Find two natural numbers, whose sum is $85$ and whose lcm is $102$.

Question

I am stuck on this question,

Find two natural numbers, whose sum is $85$ and LCM is $102$.

I just broke $102$ as $17*2*3$ and saw that $85=17*2+17*3$. So numbers are $34$ and $51$.

But I need a mathematical way of solving all such kind of problems, as I just did this problem in hit and trial fashion.

Thanks

Answer 1

HINT:

Let the two numbers be $a,b$

and $(a,b)=d>0$ and $\dfrac aA=\dfrac aB=d\implies(A,B)=1$

$102=ABd$ and $85=(A+B)d$

As $85=5\cdot17,d$ must be one of $1,5,17$

but $d$ must divide $102=2\cdot3\cdot17$ as well.

See also: Find all pairs of positive integers that add up to $667$ and their $\frac{\text{lcm}}{\text{gcd}} =120$

Answer 2

Here is a little twisted but different approach. Let $a$ and $b$ be the natural numbers.

Given $a+b=85\Rightarrow b=85-a$

Since $LCM(a,b)=102$

then $ab=102k\Rightarrow a(85-a) = 102k$ where k is some natural number.

Solving the above quadratic we get $$a=\frac{85\ ^+_- \sqrt{85^2-408k}}{2}$$ Since the term under the square-root should be an odd perfect square, we can easily find $k$ to be $17$.

Hence $a=51,34$.

Answer 3

Here is what I would considervan even simpler solution.

Since the sum is divisible by $17$ which is prime, either (a) both unknown numbers are divisivle by $17$ or (b) neither is. The lcm is divisble by $17$ so (a) must apply. Then the lcm is divisible by $3$ , another prime factor, so at least one of the unknowns must also be divisible by $3$. Thus, an unknown must be divisible by $3\times 17=51$ and less than $85$, so must be $51$ itself. Leaving $34$ for the other one.

Answer 4

Maybe this can help:

Say the required two numbers are $A$ and $B$. We are given that: $A+B=85=5\times 17...(1)$ and $lcm(A,B)=102=2\times 3\times 17$. As $gcd(A,B)$ divides both $A$ and $B$, it has to divide $A+B$ also so, hence that makes $gcd(A,B)=17$.

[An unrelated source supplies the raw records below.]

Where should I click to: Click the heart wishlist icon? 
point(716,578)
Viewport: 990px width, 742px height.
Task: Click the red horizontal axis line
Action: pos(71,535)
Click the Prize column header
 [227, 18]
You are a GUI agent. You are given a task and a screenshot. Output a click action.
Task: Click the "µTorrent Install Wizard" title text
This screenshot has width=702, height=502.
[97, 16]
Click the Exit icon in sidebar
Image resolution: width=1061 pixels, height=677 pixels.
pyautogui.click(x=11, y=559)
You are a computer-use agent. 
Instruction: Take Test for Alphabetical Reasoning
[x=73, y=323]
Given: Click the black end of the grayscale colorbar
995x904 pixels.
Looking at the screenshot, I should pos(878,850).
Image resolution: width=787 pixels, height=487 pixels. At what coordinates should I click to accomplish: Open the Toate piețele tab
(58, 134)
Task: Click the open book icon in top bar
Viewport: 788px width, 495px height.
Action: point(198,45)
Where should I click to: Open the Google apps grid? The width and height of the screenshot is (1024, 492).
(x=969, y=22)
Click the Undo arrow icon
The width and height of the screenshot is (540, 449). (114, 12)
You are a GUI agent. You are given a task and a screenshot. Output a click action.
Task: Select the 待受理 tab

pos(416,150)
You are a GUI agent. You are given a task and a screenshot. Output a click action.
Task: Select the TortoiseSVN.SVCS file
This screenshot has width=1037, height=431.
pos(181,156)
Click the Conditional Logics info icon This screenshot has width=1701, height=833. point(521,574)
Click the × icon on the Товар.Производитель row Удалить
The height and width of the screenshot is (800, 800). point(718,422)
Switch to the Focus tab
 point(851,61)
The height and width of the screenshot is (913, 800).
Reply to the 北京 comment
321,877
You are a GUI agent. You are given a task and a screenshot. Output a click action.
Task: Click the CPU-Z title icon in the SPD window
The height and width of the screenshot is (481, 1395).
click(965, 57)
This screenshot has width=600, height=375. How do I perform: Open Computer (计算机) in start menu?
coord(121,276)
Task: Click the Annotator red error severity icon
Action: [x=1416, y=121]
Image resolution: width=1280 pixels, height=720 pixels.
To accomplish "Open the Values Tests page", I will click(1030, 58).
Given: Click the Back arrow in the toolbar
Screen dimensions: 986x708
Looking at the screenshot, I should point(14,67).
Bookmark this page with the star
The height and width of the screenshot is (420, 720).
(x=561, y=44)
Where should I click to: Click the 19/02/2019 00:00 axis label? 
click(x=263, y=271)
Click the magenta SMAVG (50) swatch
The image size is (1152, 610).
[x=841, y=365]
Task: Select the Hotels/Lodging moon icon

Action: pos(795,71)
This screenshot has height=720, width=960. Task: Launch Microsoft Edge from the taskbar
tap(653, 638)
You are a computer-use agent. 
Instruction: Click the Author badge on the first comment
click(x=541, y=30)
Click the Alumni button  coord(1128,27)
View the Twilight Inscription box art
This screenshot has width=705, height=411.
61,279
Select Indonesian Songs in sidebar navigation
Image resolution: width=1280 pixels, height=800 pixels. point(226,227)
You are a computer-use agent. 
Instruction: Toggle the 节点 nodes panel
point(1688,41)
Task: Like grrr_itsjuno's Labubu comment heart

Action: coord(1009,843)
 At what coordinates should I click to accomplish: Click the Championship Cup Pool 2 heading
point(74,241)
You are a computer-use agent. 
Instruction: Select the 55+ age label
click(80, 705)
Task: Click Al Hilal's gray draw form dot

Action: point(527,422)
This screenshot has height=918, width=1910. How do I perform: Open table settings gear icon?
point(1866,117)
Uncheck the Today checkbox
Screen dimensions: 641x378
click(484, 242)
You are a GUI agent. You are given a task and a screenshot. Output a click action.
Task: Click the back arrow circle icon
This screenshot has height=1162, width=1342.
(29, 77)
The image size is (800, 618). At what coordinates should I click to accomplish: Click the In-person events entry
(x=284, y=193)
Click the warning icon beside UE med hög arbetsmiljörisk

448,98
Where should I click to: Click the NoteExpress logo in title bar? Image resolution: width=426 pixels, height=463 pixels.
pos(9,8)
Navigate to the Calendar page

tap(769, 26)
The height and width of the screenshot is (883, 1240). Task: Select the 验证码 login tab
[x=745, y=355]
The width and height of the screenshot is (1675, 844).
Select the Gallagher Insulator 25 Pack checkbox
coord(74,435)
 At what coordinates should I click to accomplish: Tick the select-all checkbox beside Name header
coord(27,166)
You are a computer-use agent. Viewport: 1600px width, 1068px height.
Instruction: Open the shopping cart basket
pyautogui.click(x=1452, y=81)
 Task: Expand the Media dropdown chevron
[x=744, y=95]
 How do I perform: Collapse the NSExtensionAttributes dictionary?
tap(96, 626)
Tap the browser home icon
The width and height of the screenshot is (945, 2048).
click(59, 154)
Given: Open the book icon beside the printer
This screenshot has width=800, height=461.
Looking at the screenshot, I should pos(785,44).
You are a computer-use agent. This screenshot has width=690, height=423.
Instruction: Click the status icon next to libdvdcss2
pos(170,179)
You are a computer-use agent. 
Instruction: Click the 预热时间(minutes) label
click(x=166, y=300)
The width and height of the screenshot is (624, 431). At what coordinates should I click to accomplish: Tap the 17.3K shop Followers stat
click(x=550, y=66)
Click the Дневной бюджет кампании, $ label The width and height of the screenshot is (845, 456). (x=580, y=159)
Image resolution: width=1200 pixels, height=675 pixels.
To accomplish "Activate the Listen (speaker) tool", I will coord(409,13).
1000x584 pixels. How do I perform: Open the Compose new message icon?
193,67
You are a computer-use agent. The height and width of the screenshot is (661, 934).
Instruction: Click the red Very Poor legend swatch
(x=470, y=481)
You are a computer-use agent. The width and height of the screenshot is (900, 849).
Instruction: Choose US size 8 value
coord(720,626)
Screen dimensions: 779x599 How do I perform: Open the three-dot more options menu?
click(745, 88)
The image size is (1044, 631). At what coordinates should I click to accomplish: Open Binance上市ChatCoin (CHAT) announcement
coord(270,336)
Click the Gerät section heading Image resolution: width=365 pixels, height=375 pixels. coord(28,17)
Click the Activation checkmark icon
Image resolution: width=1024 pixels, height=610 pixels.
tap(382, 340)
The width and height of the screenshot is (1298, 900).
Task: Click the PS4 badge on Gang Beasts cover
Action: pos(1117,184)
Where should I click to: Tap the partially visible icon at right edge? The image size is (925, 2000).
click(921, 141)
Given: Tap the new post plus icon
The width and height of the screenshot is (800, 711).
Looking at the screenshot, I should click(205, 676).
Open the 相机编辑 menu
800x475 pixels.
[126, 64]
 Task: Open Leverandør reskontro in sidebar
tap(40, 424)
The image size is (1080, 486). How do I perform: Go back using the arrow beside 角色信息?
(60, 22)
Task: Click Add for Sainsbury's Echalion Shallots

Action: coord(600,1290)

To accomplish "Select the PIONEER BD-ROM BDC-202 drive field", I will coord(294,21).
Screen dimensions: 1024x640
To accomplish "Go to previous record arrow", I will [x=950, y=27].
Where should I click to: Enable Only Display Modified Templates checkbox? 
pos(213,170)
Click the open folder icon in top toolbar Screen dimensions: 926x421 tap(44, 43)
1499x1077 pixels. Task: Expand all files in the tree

Now using the identity : $A*B=gcd(A,B)\times lcm(A,B)$, we have: $AB=17\times 102...(2)$ Solving $(1)$ and $(2)$ gives us the required answer. Hope it helps.

Answer 5

Hint:

Let $a+b=85=17\cdot5$ and $[a,b]=102=17\cdot 2\cdot3$.

Denote $\gcd(a;b)=d$. Then $[a,b]=\frac{ab}{d}=a_1b_1d_1$

Then $a=a_1d, b=b_1d$, where $\gcd(a_1;b_1)=1$.

Then $d(a_1+b_1)=5\cdot17$

1) Let $d=1$, then $a_1+b_1=85, a_1\cdot b_1 =102$

2) Let $d=5$ then $a_1+b_1=17, a_1\cdot b_1 =\frac{102}5$

3) Let $d=17$ then $a_1+b_1=5, a_1\cdot b_1 =\frac{102}{17}=6$